Trump, the Whiner, Parrots His Senior Media Advisors, Dobbs, Diamond & Silk, Via Fox News

Let’s put to rest the notion that Donald Trump regards himself as an icon of strength and triumph. If there is one thing that Trump has excelled in to the exclusion of all others, it’s his relentless whining about how hopelessly impotent and powerless he is. Trump literally bragged about being “the most fabulous whiner.” So despite having majority control of all three branches of government, Trump and company persist in their pathetic whimpering that they are mercilessly oppressed, suppressed and obstructed from achieving any of their repugnant goals.

Fox News, Diamond & Silk

In his latest attempt to create a media distraction from the horrendous drubbing he took for demeaning John McCain, Trump turned to Fox News for anything that he could post to Twitter that might take the heat off for a few moments of relief. He found it in a segment from the Lou Dobbs program on the Fox Business Network. And without bothering to confirm the ludicrous assertions in the clip, Trump tweeted out that:

Needless to say, that is all Grade A bunk that has no basis in fact. The Republican controlled Congress even held hearings to ascertain whether the Internet and social media were employing any tactics to inject political bias into what are supposed to be neutral search results and news feeds. They found nothing. Instead, they reaffirmed that the algorithms used by tech companies are not based on ideology, but that they respond to what people want to see.

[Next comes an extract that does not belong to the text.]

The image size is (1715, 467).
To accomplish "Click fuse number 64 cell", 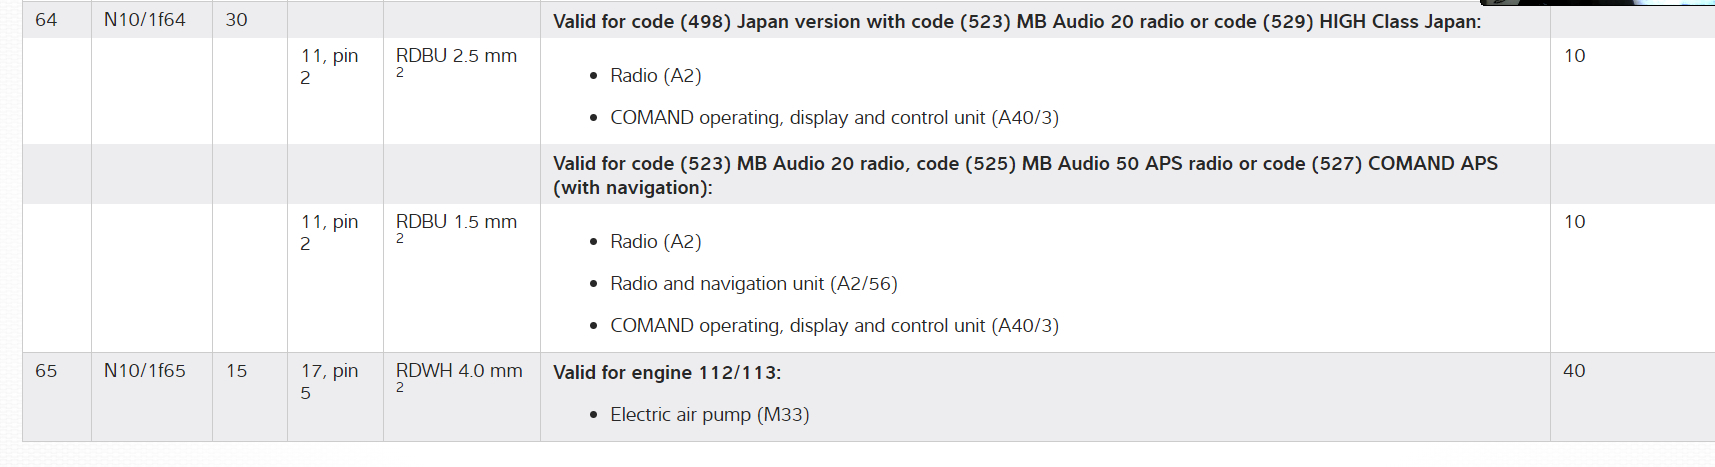I will [x=46, y=20].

However, that didn’t stop Trump from threatening Google Tuesday morning. And it didn’t stop Dobbs from spewing demonstrably false charges against Google and others along with his guest experts on media and technology, Diamond & Silk. This dynamic duo has been squealing about imaginary censorship for months. The exchange they had with Dobbs was an exercise in how to dumb down America on what is supposed to be a financial news channel (video below):

Dobbs: I take it that you’re not surprised that Google is sort of banning conservatives from their search results with President Trump?
Diamond: No, it’s not surprising. And to us it looks like it’s tyranny. You have these media outlets, along with Google, taking and they’re suppressing voices of conservatives. Not only that but they’re thumbing down our pages where we can’t see President Trump’s content or good news about what’s going on in this country when it comes to this president. And I am not for big government, but I really do believe that the government should step in and really check this out. Because this is, again, the sort of [inaudible] of tyranny. We don’t need dictatorship. We don’t need people controlling what we can and cannot see.
Silk: And this also look like a form of political lynching. Insteading of using the news, what they are doing is using algorithms and a form of censorship to Trump people’s platforms out, to keep you from being able to do your search whenever you want to search for our beautiful president.

Notice that Dobbs began with a matter of fact statement that Google is “banning conservatives” even though he has no facts to support that charge. And his Looney Tunes guests join the choir with even more extremist banter about tyranny and dictatorship and lynching and the deflowering of “our beautiful president.”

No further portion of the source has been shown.